Review: early feeding and delayed feeding after PEG placement do not differ for complications or death within 72 hours

M L Bechtold

Dr M L Bechtold, University of Missouri School of Medicine, Columbia, MO, USA; bechtoldm{at}health.missouri.edu

QUESTION

How does early (⩽4 h) feeding compare with delayed or next-day feeding after percutaneous endoscopic gastrostomy (PEG) placement in terms of complications and death within 72 hours?

REVIEW SCOPE

Included studies compared early (⩽4 h) with delayed or next-day feeding after PEG placement. Outcomes were death within 72 hours, complications, and gastric residual volumes on day 1.

REVIEW METHODS

Medline, Cochrane Central Register of Controlled Trials, CINAHL, Database of Systematic Reviews, Database of Abstracts of Reviews of Effectiveness, OVID Healthstar and Journals, and conference proceedings were searched to November 2007 for randomised controlled trials (RCTs). 6 RCTs (n = 467, mean age 63–76 y) met the selection criteria; all had Jadad scores of 2 out of 5.

MAIN RESULTS

Meta-analysis showed that early and delayed feeding did not differ for death within 72 hours or complications (including local infections, diarrhoea, bleeding, fever, and vomiting) (table). More patients in the early-feeding group had higher gastric residual volumes at day 1 than in the delayed-feeding group (table).

CONCLUSION

Early feeding and delayed feeding after percutaneous endoscopic gastrostomy placement do not differ for complications or death within 72 hours.

ABSTRACTED FROM

Bechtold ML, Matteson ML, Choudhary A, et al. Early versus delayed feeding after placement of a percutaneous endoscopic gastrostomy: a meta-analysis. Am J Gastroenterol 2008;103:2919–24.

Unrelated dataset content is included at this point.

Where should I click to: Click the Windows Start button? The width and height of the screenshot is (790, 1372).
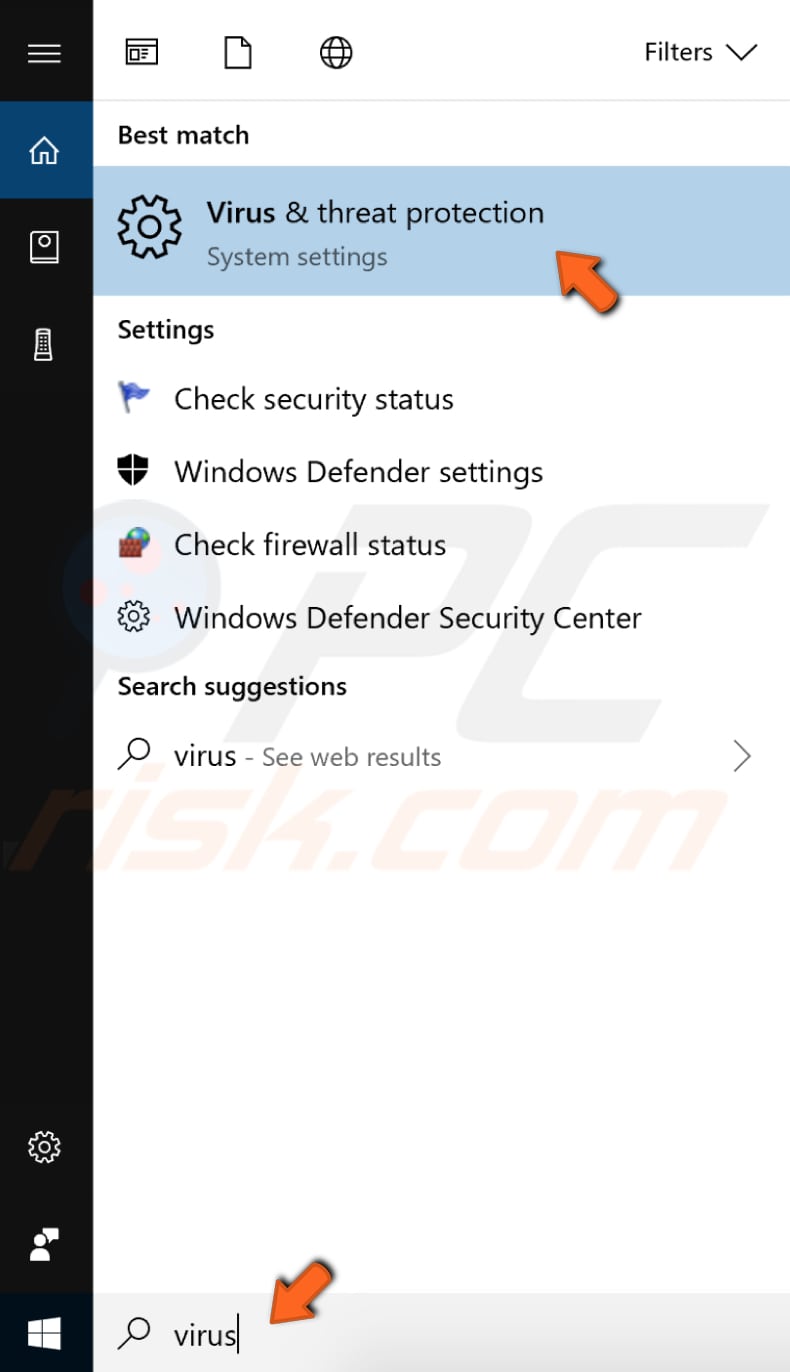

Early (⩽4 h) v delayed feeding after percutaneous endoscopic gastrostomy placement*

Clinical impact ratings: Gastrointestinal/colorectal surgery, 5/7; Perioperative 6/7

Footnotes

  • Source of funding: no external funding.

Commentary

PEG feeding tubes are increasingly used for long-term enteral feeding in patients who cannot maintain adequate nutrition with oral intake. Disabling neurological conditions are the most common indication for PEG; patients having extensive head and neck surgery and those in intensive care units (ICUs) often require PEG placement as well. PEG is an easy and safe technique, and insertion can be done as an outpatient procedure lasting about 20 minutes. PEGs are better tolerated and easier to care for than nasogastric tubes.1 Patients have improved nutritional status, a lower incidence of complications, and reduced risk of aspiration pneumonia.2 As well, PEGs are cost-effective when long survival is expected.3 Evidence from underpowered but positive RCTs included in the review by Bechtold et al shows that early feeding after PEG placement may improve patient outcomes. Nurses sometimes fear infection or complications from raised gastric residual volume because it increases risk of aspiration pneumonia. Because of this, it is common to delay feedings until 8–12 hours after placement.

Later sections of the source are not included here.